Blast From the Past: Background Stamping

Blast From the Past: Background Stamping

Way back in the dawn of time (or 2007 as the case may be) I had a little blog on blogger called The Dragon’s Den. On it I talked about whatever struck my fancy, whether it was stamping, or family life, or how much I loved LOAD. It now has its very own domain name, but it’s purely for personal thoughts now. Some of the old posts have some fun information though, and I thought I’d share one of the oldies with you now:

Today I’ve got a simple project you can do with stamps. This will work with any stamp. I’m using a very architectural stamp, but you could use an animal stamp if you’ve gone zoo crazy, or a Christmas stamp if you’re putting together holiday cards, or a ball stamp if you’ve got a kid whose second word was ball. You’ve got the idea.

A word about stamp pads

There are a lot of different inks. But when it comes to putting ink on your stamp there’s only one thing you need to know: is it a felt/cloth pad or a foam pad?100_1861

If it’s a felt pad like the one on the left, you bring the stamp to the pad and tap it gently on the pad, then give it a little twist before lifting it off the pad. If it’s a foam pad like the one on the right, you turn your stamp upside down, and gently tap your pad on the stamp. No twisting! You can rip or separate the pad from it’s case if you aren’t gentle. If you follow these instructions, you can have stamp pads for years! They will need re-inking eventually, but that’s another easy thing to do. How to tell if a stamp pad is felt or foam? Get your fingers dirty! A felt pad feels like a piece of canvas, and a foam pad feels like, well, foam.


The Technique

We are going to make a background. I used this technique to make a card and a scrapbook page, but there are lots of other things you can do with this idea–even use paint and you have a home decor treatment that looks like wallpaper, without the need to scrape and peel in ten years when you decide you must have been crazy to do that. First you need to choose a stamp. Base this on what your end project is going to be. I knew I was going to be doing something with my husband in it, so I chose a stamp that could be considered masculine. (Maybe.) This one is from a The Angel Company set. (I miss TAC! They are now out of business.) Then I chose three colors–2 colors close in hue, and then an accent color. I used Versamagic chalk inks in Niagara Mist, Hint of Pesto, and Night Sky.
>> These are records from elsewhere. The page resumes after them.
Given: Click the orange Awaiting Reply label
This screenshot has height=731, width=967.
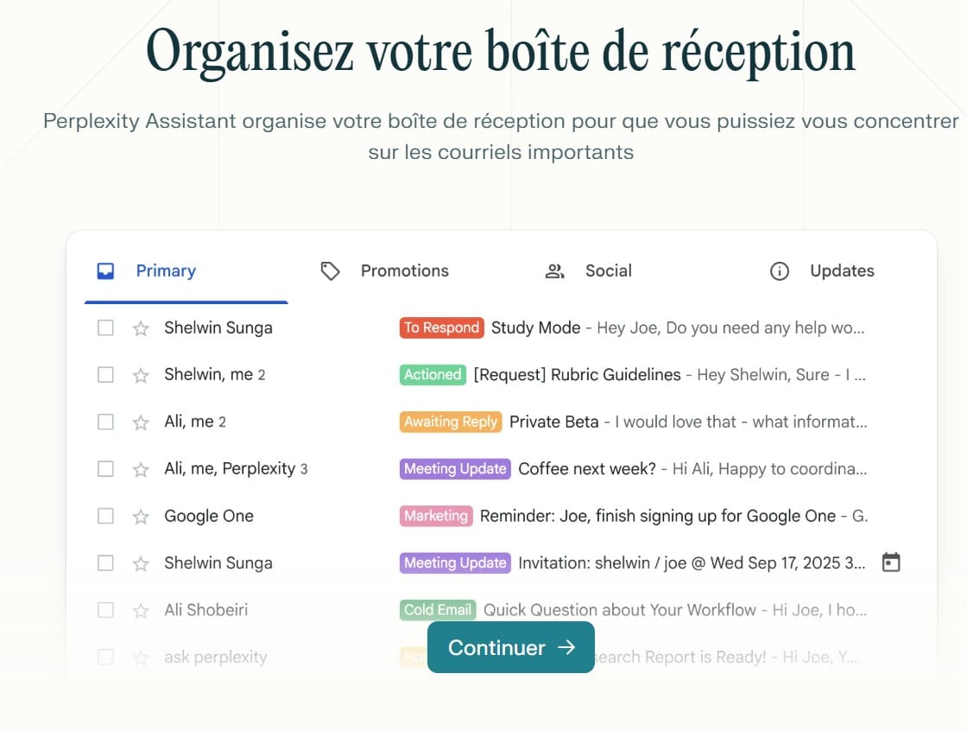Looking at the screenshot, I should coord(451,423).
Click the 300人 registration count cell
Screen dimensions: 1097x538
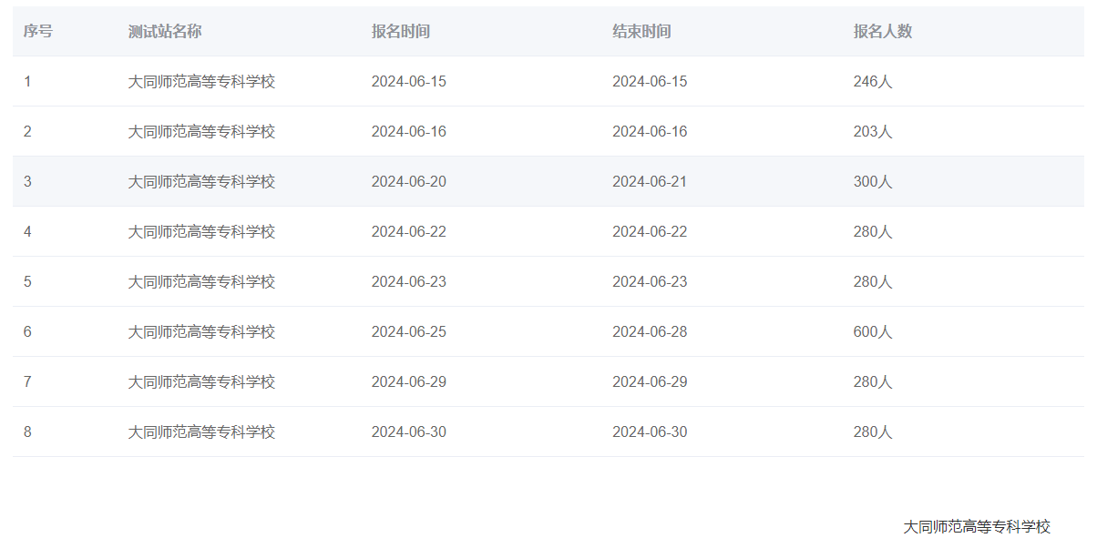[873, 181]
Start with the lighter of the two colors close in hue, and stamp in a staggered pattern, leaving room between images for the image in the darker color. If you aren’t comfortable with eyeballing it, stamp the image on a post it note, with as much of the image on the side with the sticky strip as possible. Cut close to the image, and you’ve got a repositionable place holder that you can use to help space your images. In StamperSpeak, it’s called a mask, and it’s a very useful trick for layering images, and creating scenes.

After you’ve filled the page with the lighter color, choose where you want your accent spot to be, and stamp the image once with the accent color. Then fill in all the empty spots with the darker background color. Don’t forget to go off the edge of your page. This will ground your background, and it won’t look like it’s just floating there, waiting for you to finish it.

I used it for a page about my husband on his birthday two years ago. (Now seven years ago! Wait, seven? Wow!)


And a little detail for you:


So are you ready to make your own background? Show me what you’ve got!